How we talk to girls

I’m always skeptical of advertising and marketing from big companies. It’s all too easy for them to co-opt activists’ messages to try to sell us something, and insidiously it might even make us all feel as if we’ve made more progress than we actually have towards some serious issues. (Think greenwashing.)

On the other hand, I’m aware that these ads reach huge audiences, and anything that increases representation of traditionally underrepresented groups is great — especially if done without fanfare. (Think Honey Maid’s Wholesome campaign and their reaction to the backlash.)

So even after watching with my skeptic’s hat on, I appreciate that the following two commercials provoke their audiences to question how we talk to and about girls.

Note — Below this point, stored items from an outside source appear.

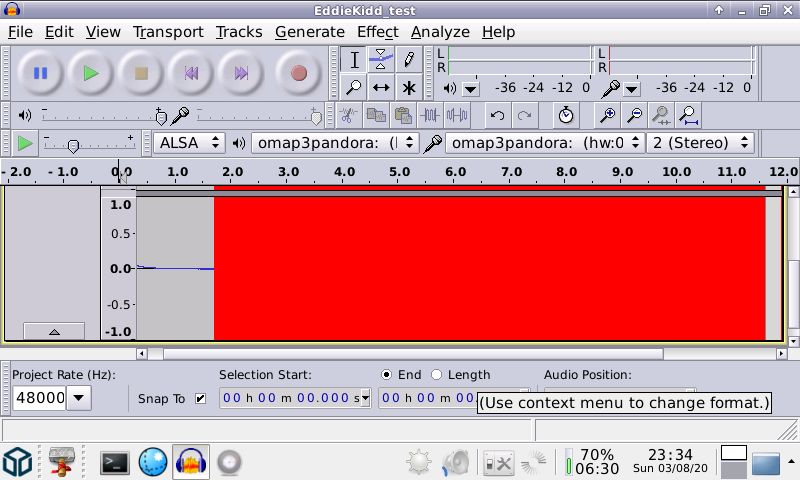Click the Undo icon
This screenshot has height=480, width=800.
(497, 116)
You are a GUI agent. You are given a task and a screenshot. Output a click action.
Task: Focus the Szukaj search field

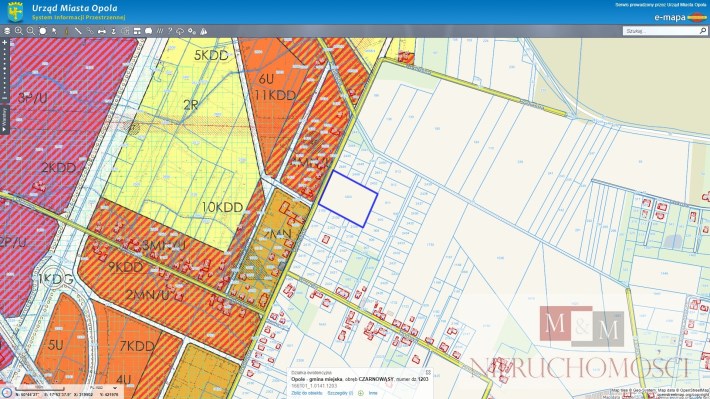point(660,31)
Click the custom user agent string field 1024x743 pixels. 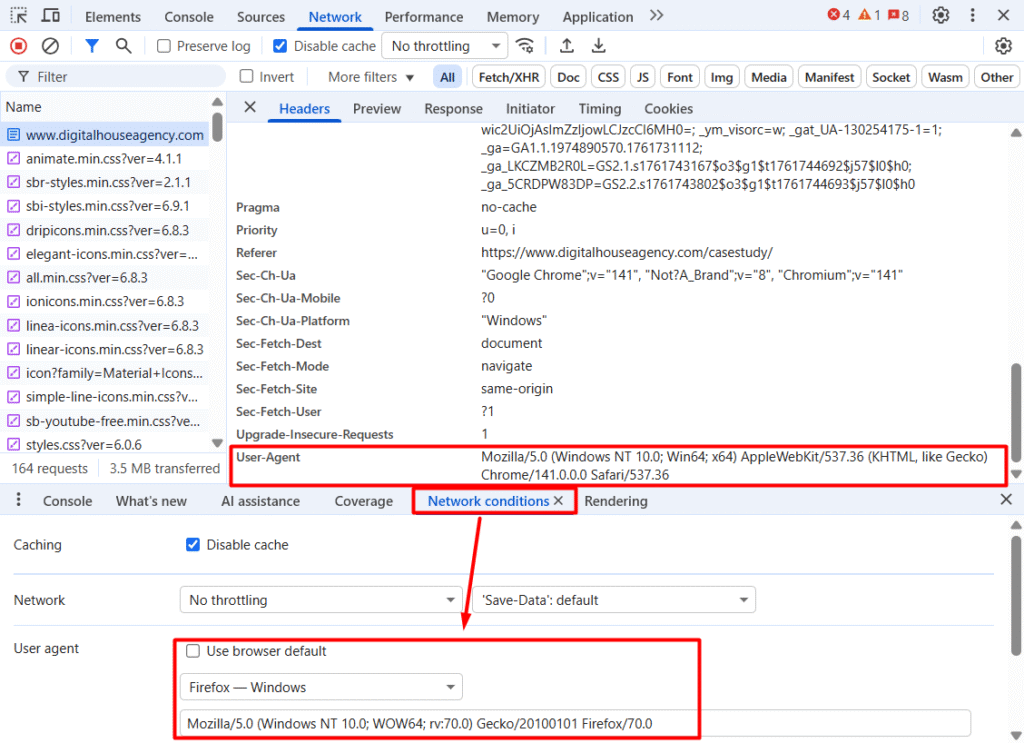click(575, 723)
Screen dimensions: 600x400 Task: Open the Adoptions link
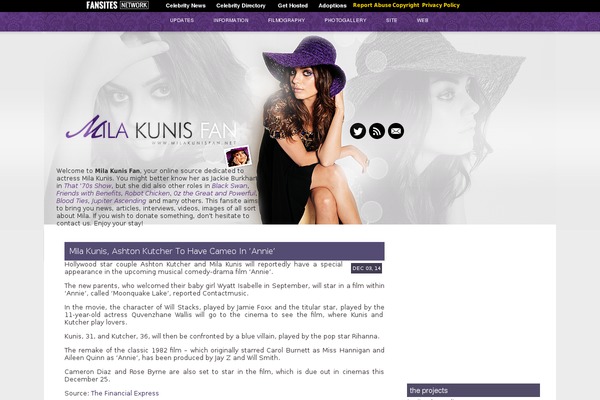click(332, 6)
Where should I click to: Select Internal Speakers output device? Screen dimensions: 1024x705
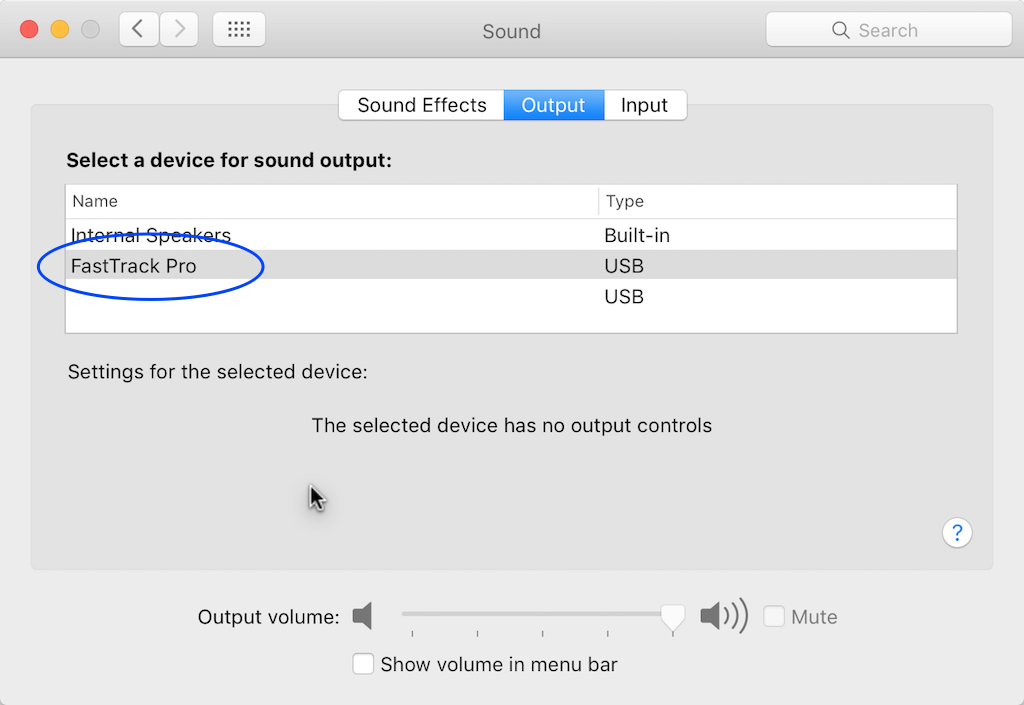(511, 235)
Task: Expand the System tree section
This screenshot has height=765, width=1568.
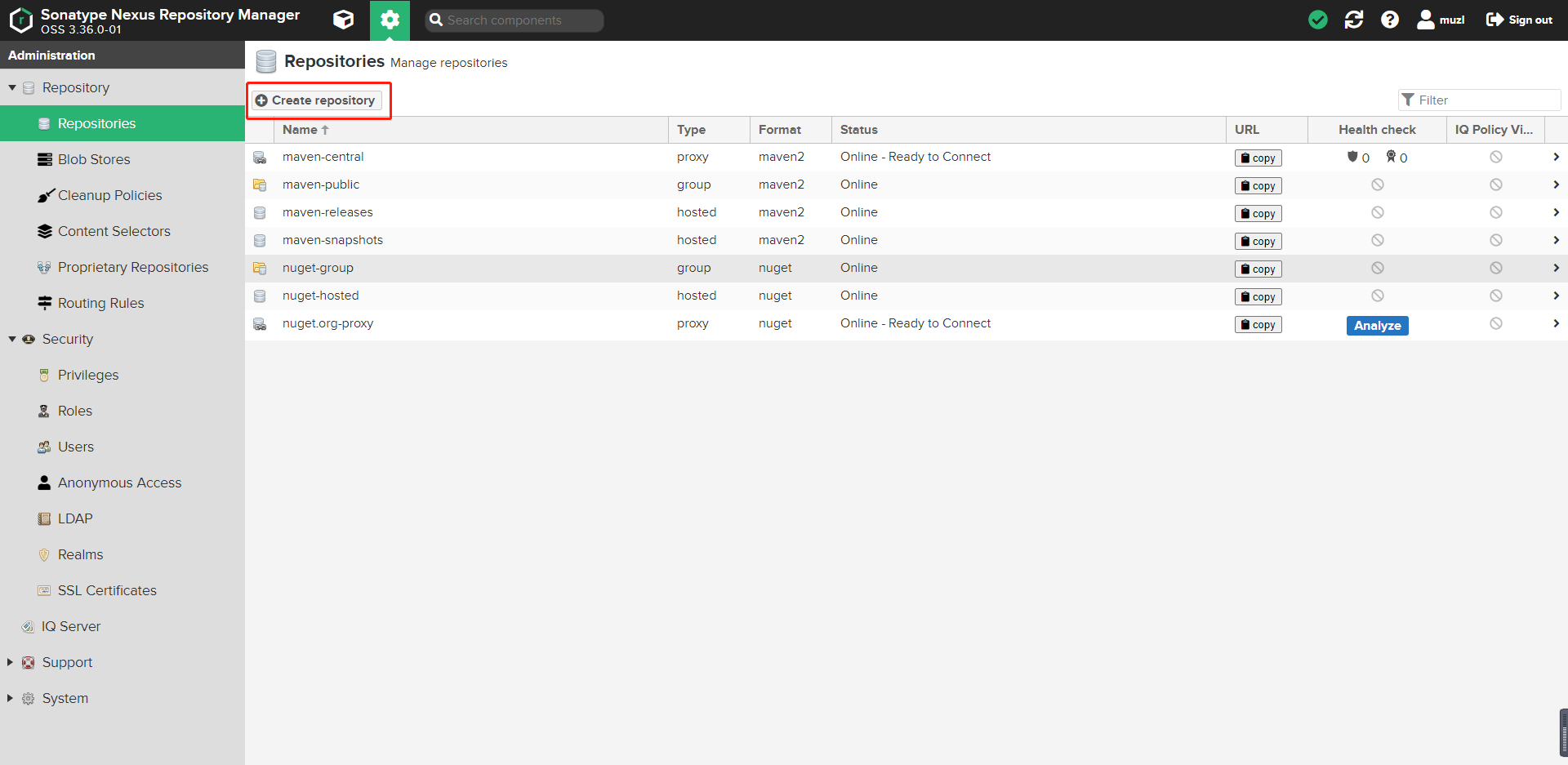Action: tap(10, 698)
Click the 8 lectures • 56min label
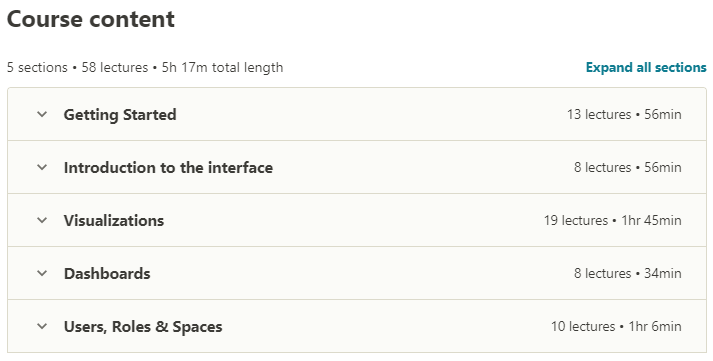 point(628,167)
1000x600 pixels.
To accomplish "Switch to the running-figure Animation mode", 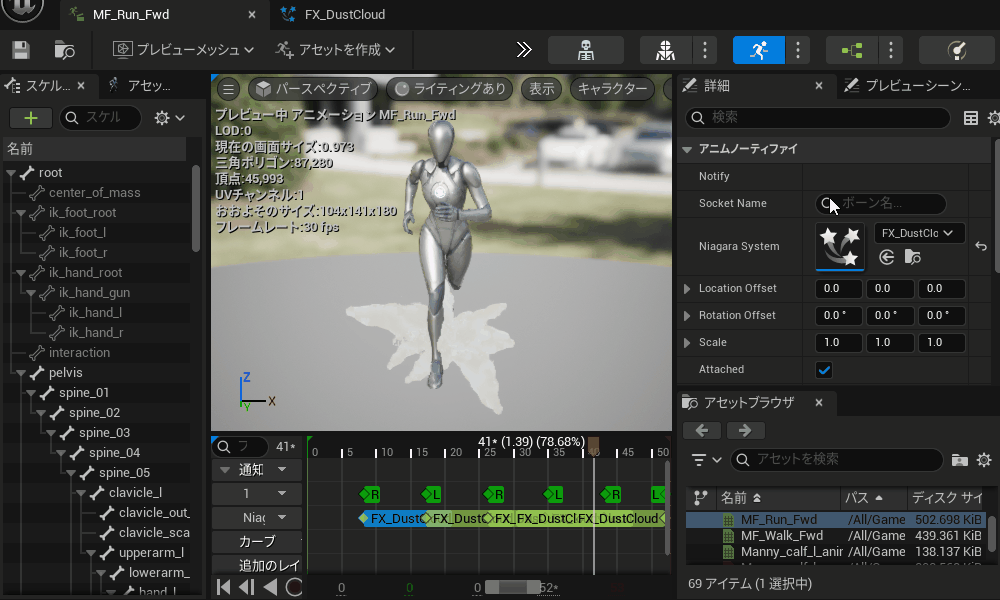I will pos(758,50).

Good reminders that our own words and messages to the girls in our lives are equally important as the messages they’re bombarded with in the media. And as the recent SCOTUS Hobby Lobby decision has made so painfully clear, representation matters.

Here’s a great post on the same topic of how to talk to little girls. Basically, try biting your tongue if our culture has trained you to compliment them on their dress/hair/cuteness. Instead, try asking them what they’re thinking, interested in, or reading. Hell, ask me those same things.

As Lisa Bloom says, “Here’s to changing the world, one little girl at a time.”

Inspiration: Universal Love from Cowbird

This video called “Universal Love”  is lovely, just lovely. Its topic: human life, and its content: crowdsourced from the stories published on Cowbird — a storytelling platform whose mission is to capture the great big messy human experience.

(Cowbird is Jonathan Harris’s latest endeavor. If you don’t know his work, totally worth diving into his winding journey to here.)

Inspiration: An Undertaking

This is beyond touching. And pretty much fits my mood today.

“You can’t hear about this project and not think ‘death’ immediately to some degree. But it is about life because this entire process is happening during her life. This casket is only brought us together — my grandmother and I. The doing of it is all about our relationship. Which maybe is the strongest takeaway of looking your death in the face is having the comfort to have more life.”

Love that this is as much — even moreso — a story about love and life as it is about death.

“I’d like to think my grandmother will remember me as a worthy diplomat of her DNA, I guess, you know.”

I do want to get better at capturing and writing about the sparkling, effervescent, joyful moments in life as much as I write about the heavy soft spots. But isn’t it interesting that these are the things that spur me to post? Maybe this is the story I still need to tell, right now?